The Renaissance, a genuine re-birth of culture in Italy between the late 15th and mid-16th century, saw extraordinary artistic accomplishments in painting and sculpture.
Artists found inspiration in the styles and subjects of ancient Greece and Rome while an interest in accurately—even scientifically—depicting the natural world developed. Recognition of the importance of the individual was reflected in art by the revival of portraiture and self-portraits.
Dr. Benton’s seminar, which focuses on Botticelli, Leonardo da Vinci, Raphael and Michelangelo, will be presented on two consecutive Fridays and includes light refreshments.
12-1 pm: Botticelli (1445-1510)
Sandro Botticelli depicted subjects taken from ancient art and literature, such as the Birth of Venus, with idealized, ethereal, immaterial figures of great beauty, created with flowing, undulating lines.
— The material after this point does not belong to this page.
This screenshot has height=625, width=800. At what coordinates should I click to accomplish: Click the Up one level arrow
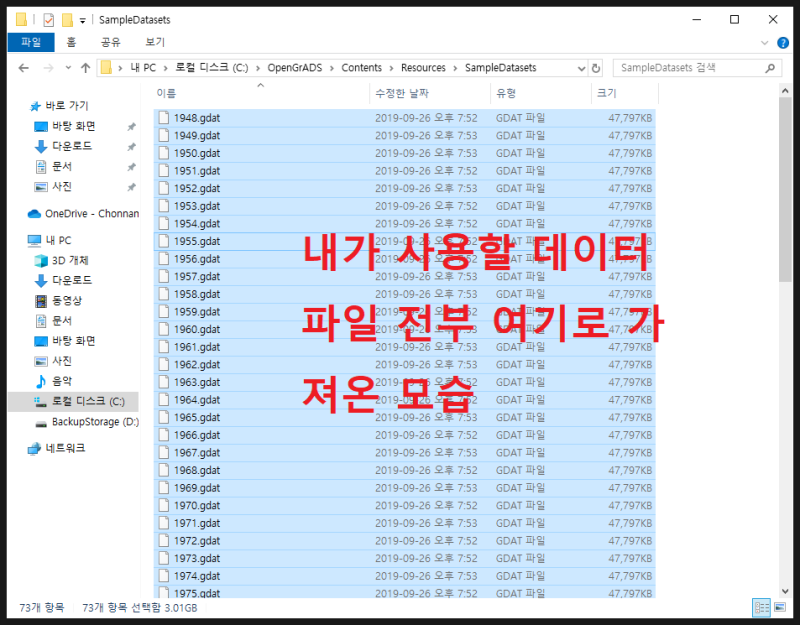pos(86,67)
Although the ideal proportions of antique anatomy were greatly admired, Botticelli’s figures display some perhaps surprising anomalies.
1-1:30 pm: Break for light refreshments
1:30-2:30 pm: Leonardo da Vinci (1452-1519)
Regarded as the “Renaissance man,” Leonardo da Vinci was extremely adept in a variety of skills, including those of painter, architectural designer, engineer and inventor. He created the most famous painting in the world, the Mona Lisa, celebrated for her enigmatic facial expression.